I have a table like this:
|-----|-----|-----|
| A | B | C |
|-----|-----|-----|
| | 5 | |
|-----|-----|-----|
| 1 | | |
|-----|-----|-----|
| | 5 | |
|-----|-----|-----|
| | | 2 |
|-----|-----|-----|
| | | 2 |
|-----|-----|-----|
where each column in the desired range has only one integer in its row. I want to merge these columns into a single new column that would look like this:
|-----|-----|-----| |-----|
| A | B | C | | Z |
|-----|-----|-----| |-----|
| | 5 | | → | 5 |
|-----|-----|-----| |-----|
| 1 | | | → | 1 |
|-----|-----|-----| |-----|
| | 5 | | → | 5 |
|-----|-----|-----| |-----|
| | | 2 | → | 2 |
|-----|-----|-----| |-----|
| | | 2 | → | 2 |
|-----|-----|-----| |-----|
I have been searching, but the closest solution I can find is doing something like:
df.iloc[:,some_column:another_column].apply( lambda x: "".join(x.astype(str)), axis=1)
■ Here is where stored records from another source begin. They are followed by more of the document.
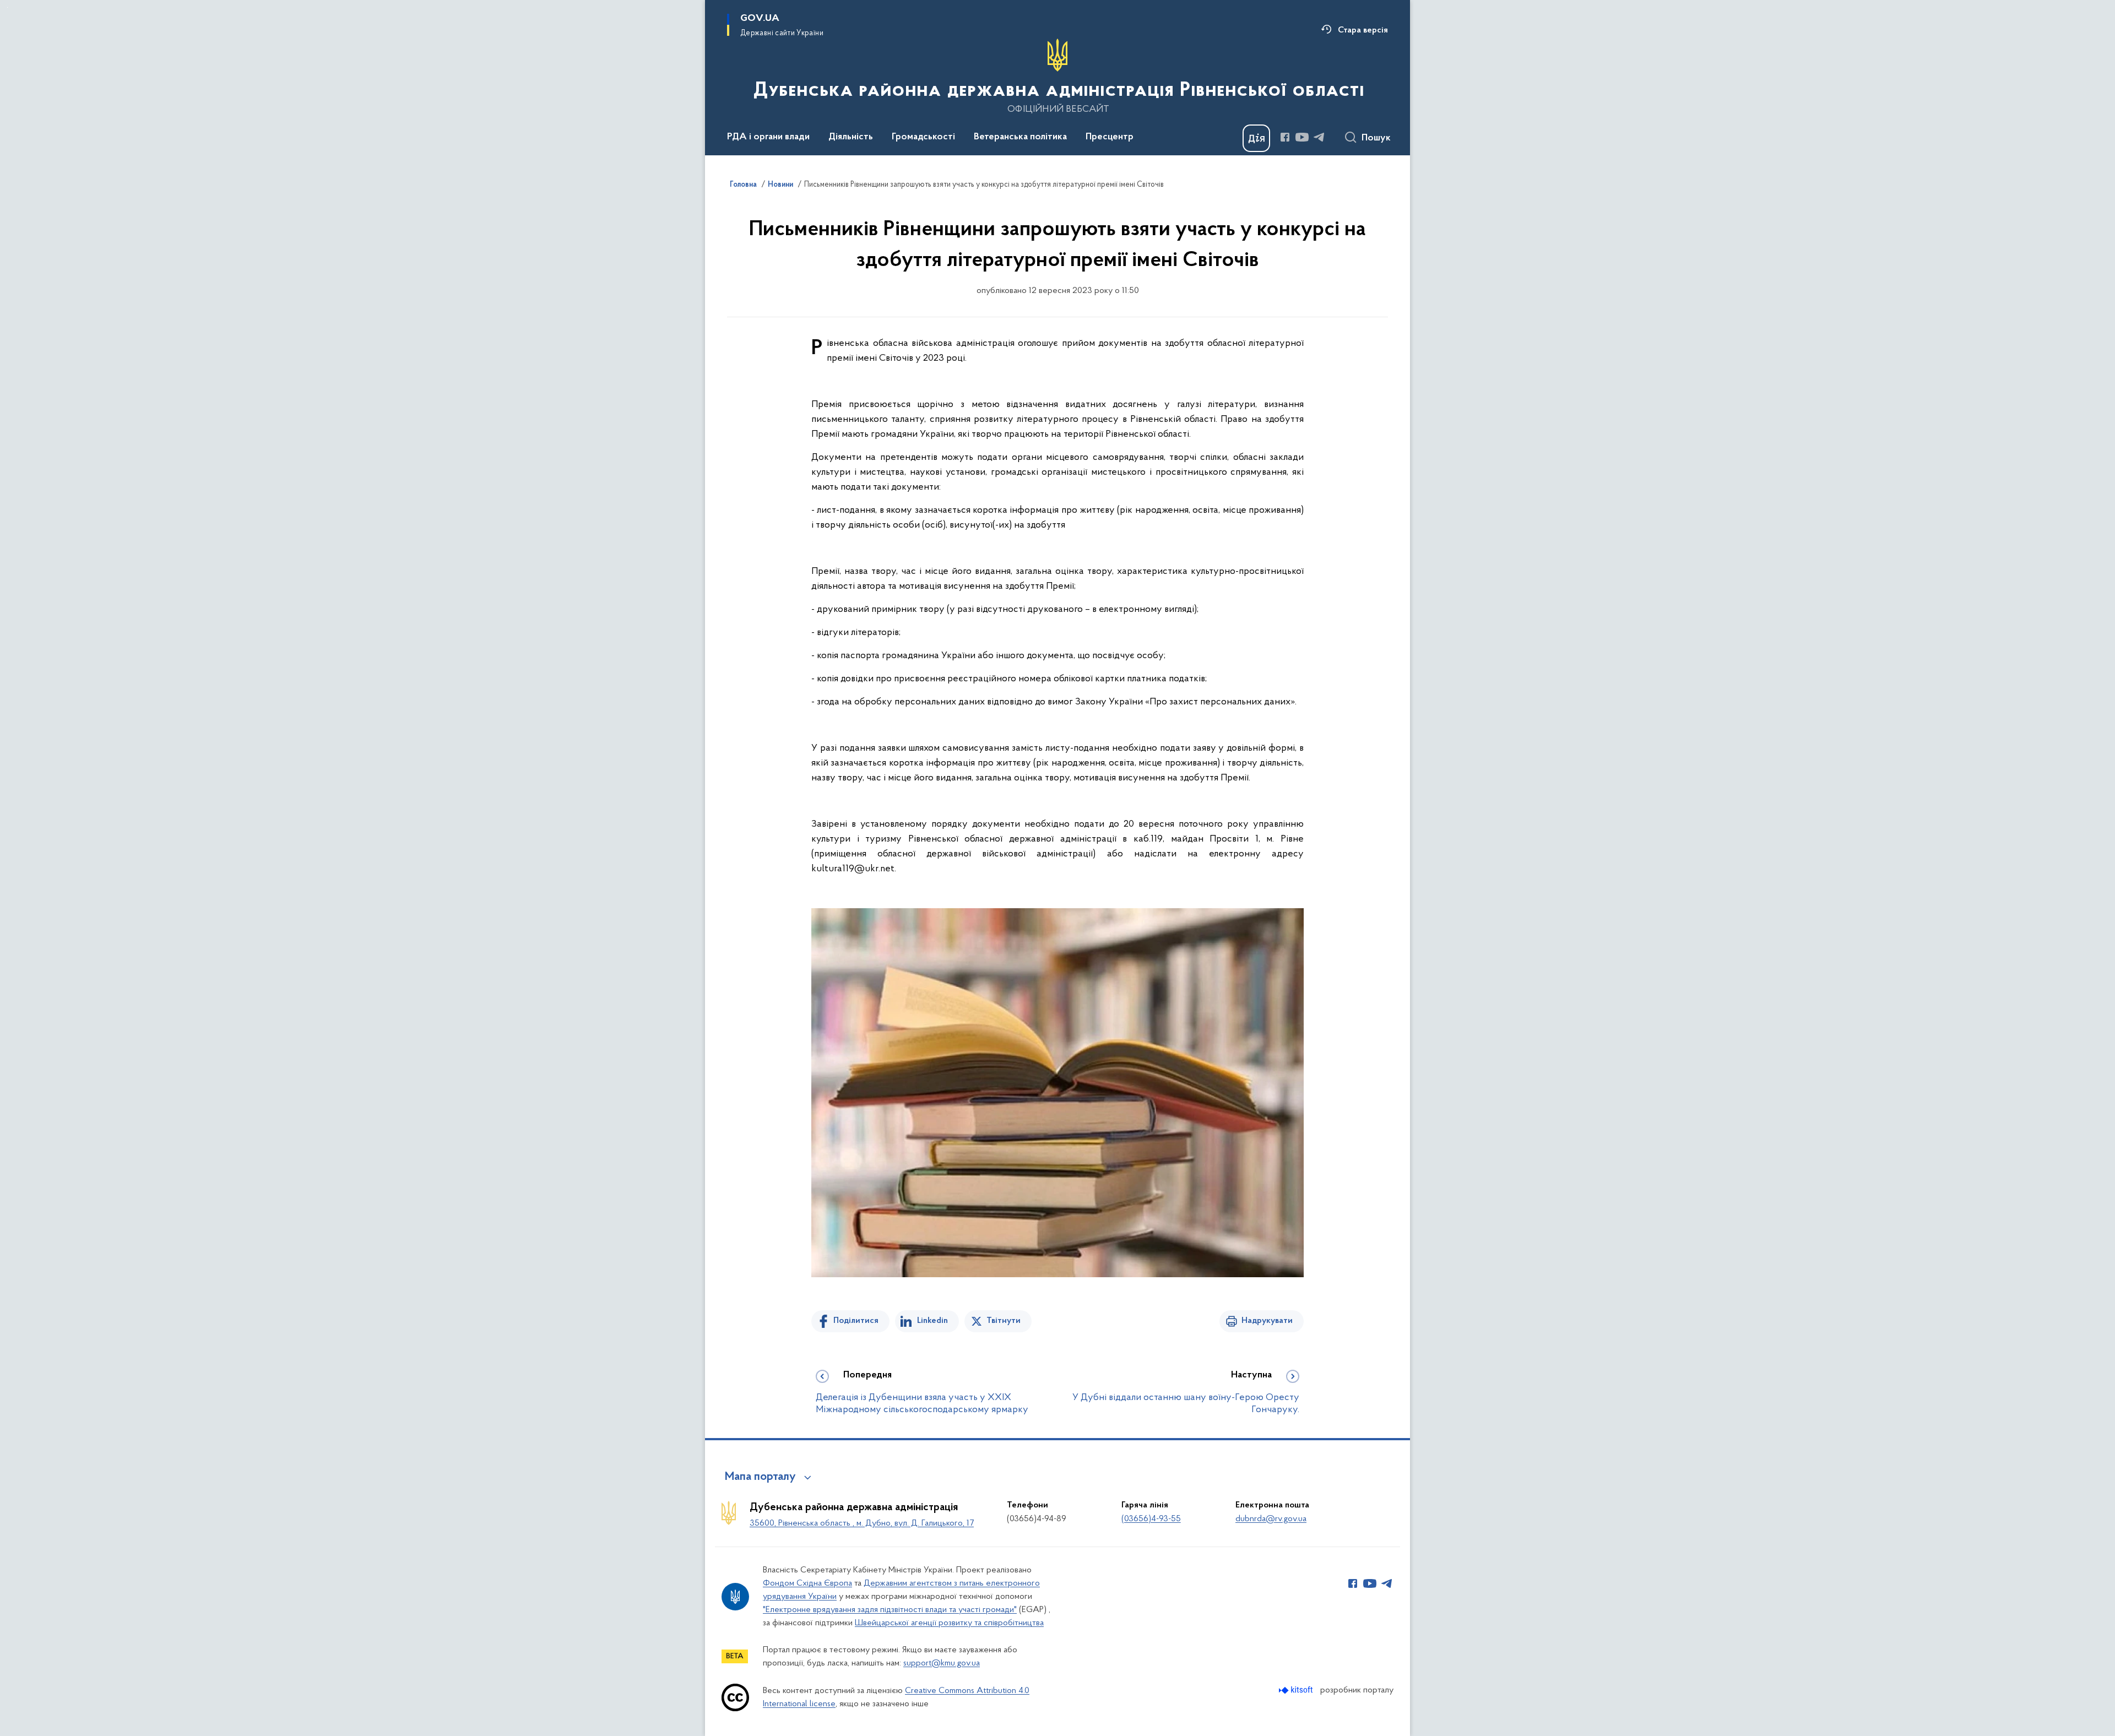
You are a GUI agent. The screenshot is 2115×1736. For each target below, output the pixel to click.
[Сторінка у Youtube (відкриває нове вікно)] (1302, 137)
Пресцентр (1110, 137)
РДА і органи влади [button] (768, 137)
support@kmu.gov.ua (941, 1663)
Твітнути (1003, 1320)
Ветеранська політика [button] (1020, 137)
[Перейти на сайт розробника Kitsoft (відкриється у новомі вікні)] (1297, 1690)
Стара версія (1363, 30)
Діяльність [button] (850, 137)
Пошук (1376, 138)
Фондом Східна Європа (807, 1583)
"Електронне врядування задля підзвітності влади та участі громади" (890, 1609)
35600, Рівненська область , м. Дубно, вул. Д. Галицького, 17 (862, 1523)
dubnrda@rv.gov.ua (1270, 1519)
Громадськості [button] (923, 137)
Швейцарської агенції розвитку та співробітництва (949, 1623)
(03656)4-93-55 (1151, 1519)
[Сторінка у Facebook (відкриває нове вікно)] (1285, 137)
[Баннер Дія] (1256, 138)
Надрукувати (1267, 1320)
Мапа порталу (760, 1477)
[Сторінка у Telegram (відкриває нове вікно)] (1319, 137)
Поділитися (855, 1320)
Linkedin (932, 1320)
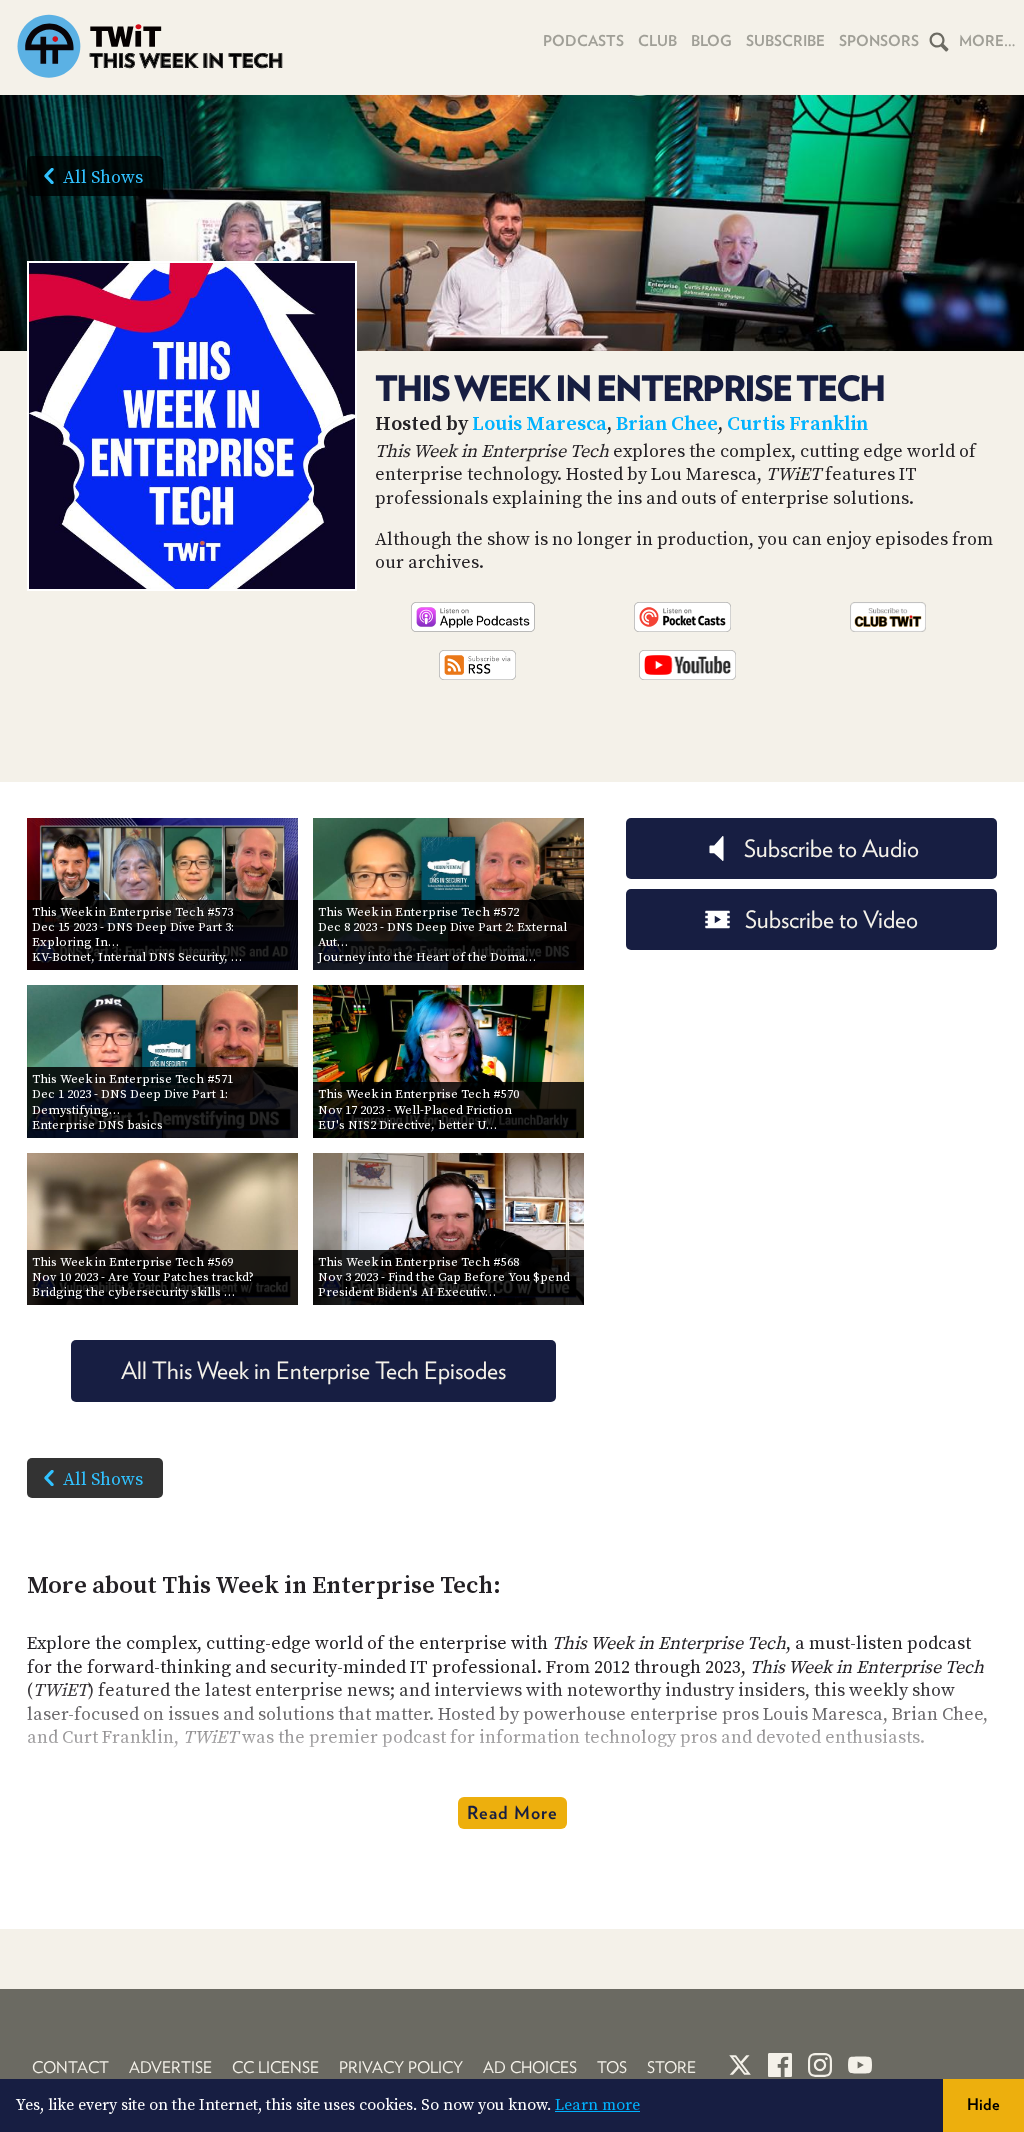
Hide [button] (983, 2104)
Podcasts (583, 41)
However, this also concatenates "NaN"s from the blank cells, which is obviously undesirable.
How might I get my desired output?
I think it is what you want.
import pandas as pd
df = pd.DataFrame({"A":[np.nan, 1, np.nan, np.nan, np.nan],
"B": [5, np.nan, 5, np.nan, np.nan]})
df['Z'] = df.sum(axis = 1)
Alternatively, you can use
df['Z'] = df.max(axis = 1)
Which might be safer if (per chance) you have multiple non-NULL values and just want one of them (the largest one in this case).